The NHS hasn’t embraced the digital revolution as much as it should have, says a report commissioned by Google’s DeepMind Health following an ICO investigation on dealings between the firm and the Royal Free NHS Trust.
The report adds that NHS doctors often share patient scans using SnapChat, thereby rendering the data vulnerable to hackers.
A recent report published by an independent panel of experts including Dr Julian Huppert, a former researcher at the University of Cambridge, has shed light on workings of the NHS and how the organisation conforms to the latest cyber security practices.

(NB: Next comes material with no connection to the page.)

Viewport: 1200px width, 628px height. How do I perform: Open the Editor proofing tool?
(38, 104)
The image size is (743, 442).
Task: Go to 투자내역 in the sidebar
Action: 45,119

The report confirms what many experts and even a number of MPs have talked about in the recent past- the issue of outdated systems being used by a number of NHS trusts and hospitals. According to the report, an average NHS trust has as many as 160 computer systems in operation because of which operations are difficult to streamline and this lead to a rise in complexities.
To add to this, a bulk of NHS records are insecure paper-based systems which are difficult to use and maintain, and this has forced doctors and clinicians to devise their own innovative methods to make their jobs simpler.
“Seeing the difference that technology makes in their own lives, clinicians are already manufacturing their own technical fixes. They may use SnapChat to send scans from one clinician to another or camera apps to record particular details of patient information in a convenient format,” said the report.
“It is difficult to criticise these individuals, given that this makes their job possible. However, this is clearly an insecure, risky, and non-auditable way of operating, and cannot continue,” it added.
The fact that doctor and clinicians are allowed to use such methods at work also reflects on how serious NHS trusts are when it comes to ensuring adherence to strict guidelines and protecting confidential information of patients from prying eyes.
The report was commissioned by Google’s DeepMind Health following an investigation by the Information Commissioner’s Office on dealings between the firm and the Royal Trust NHS Trust. The ICO held earlier this week that the trust violated the Data Protection Act when it shared 1.6 million patient records with DeepMind without obtaining adequate consent from patients.
The ICO has ordered the Trust to conduct a privacy impact assessment which will explain how the Trust will comply with the Data Protection Act when entering into an arrangement with DeepMind in terms of processing patient data or conducting clinical safety tests.
“Our investigation found a number of shortcomings in the way patient records were shared for this trial. Patients would not have reasonably expected their information to have been used in this way, and the Trust could and should have been far more transparent with patients as to what was happening,” said Information Commissioner Elizabeth Denham.